物理の時間にあまりにも有名なニュートンの運動の法則「F=ma」を習ったとき、不思議でなりませんでした。力Fは質量mと加速度aの積となる。簡単な掛け算ですが、「なんでそうなるの?」と思いました。この関係を、純粋に理論的に導くのは実は容易なことではなく、ニュートンの場合は実験や観測から導いたとされていますが、何故、自然界の現象がそれとはまったく関係無いところで考え出された人工的な数学の規則に従うのか?それが不思議でならなかったのです。その後、いろいろな物理法則や工学の理論式を学ぶたび、その疑問はますます大きくなっていきました。「何故、自然界の現象を人工的な数式で表すことができるのか?」。長い間悩まされてきたこの問題も、私なりに答を見つけることができたように、最近は感じています。

思えばその答は、小学校の算数にすでにあったのだと思います。小学校低学年の算数問題、「リンゴ5個とミカン3個があります。合わせていくつでしょう?」。多くの生徒が何の疑問も無く8個と答えるでしょう。私もそうでした。でも、今、考えたらおかしな話で、リンゴとミカンがそもそも足せる訳 はありません。エッ!と思うかもしれませんが、問題を少し変えて「リンゴ5個とロケット3機があります。合わせていくつでしょう?」。こうなるとかなり違和感がありますよね。それは通常の世界でリンゴとロケットを足すことは、ほぼ無いからです。でも、それはリンゴとミカンでも実は同じことで、ただ、リンゴやミカンの「数」という性質に注目したとき初めて、両者を足すことができるのです。ニュートンの運動の法則も、その質量や加速度という性質に注目してその関係を結びつけ ている。だから、数式で表現できるのだ。と気付いたのはかなりの年月が経ってからでした。

数学は性質が保存される

数学は非常に厳密です。厳密であるが故に、前に進むのに苦労する場合も多々あろうかと思われます。数学は紀元前から存在しますので数千年の歴史があります。その長い間に公理と呼ばれるシンプルないくつかの約束事を基に、さまざまな定理やそれを証明するための予備的問題(補題)などが積み重ねられて発展してきています。そして、定理は決して公理を破ることなく、また、新たに生まれた定理は、それ以前に確立された定理を決して覆すことなく体系立てられています。これはつまり、数式の持つ性質が保存されているということです。これは非常にありがたいことで、自然界の現象や工学的問題の性質を一度数式で表現できれば、後は数学の世界だけで答を導き出せる。ニュートンの運動の法則で言えば、質量mと加速度aがわかれば、そこに働きかけている力Fを測定しなくても、計算すればわかるということです。

この最たるものが理論物理学でしょう。
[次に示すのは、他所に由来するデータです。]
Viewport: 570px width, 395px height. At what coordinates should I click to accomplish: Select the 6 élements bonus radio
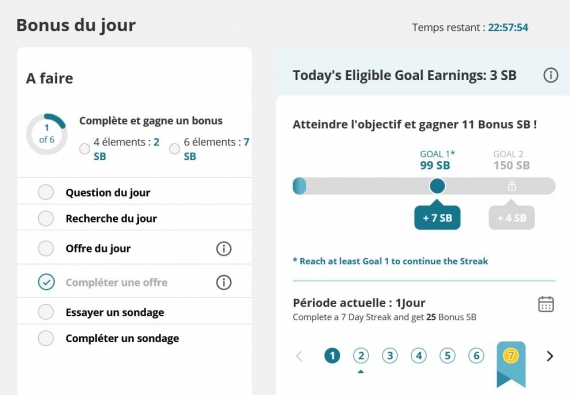coord(174,149)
宇宙の構造は多分これから先も、決して“目で見る”ことはできないでしょう。しかし、数式で表すことにより、“心(頭)の目で見る”ことが できます。もちろん、性質を読み違えたら誤った答えになります。現にニュートン力学は、粒子の世界ではズレが生じることがわかり、その後の量子力学へと発展しています。このように数式から物ごとの理解が生まれる、ということは「数学を利用すると手を抜くことができる」とも言えるかと思うのです。

今回は、システム・制御系、構造系、そして自動車業界と、それぞれの第一線で活躍する方々に、数学の持つ可能性や有効性、また、数学に対する思いをそれぞれの立場から解説していただきました。数学の持つ表現力を改めて感じていただけると幸いに思います。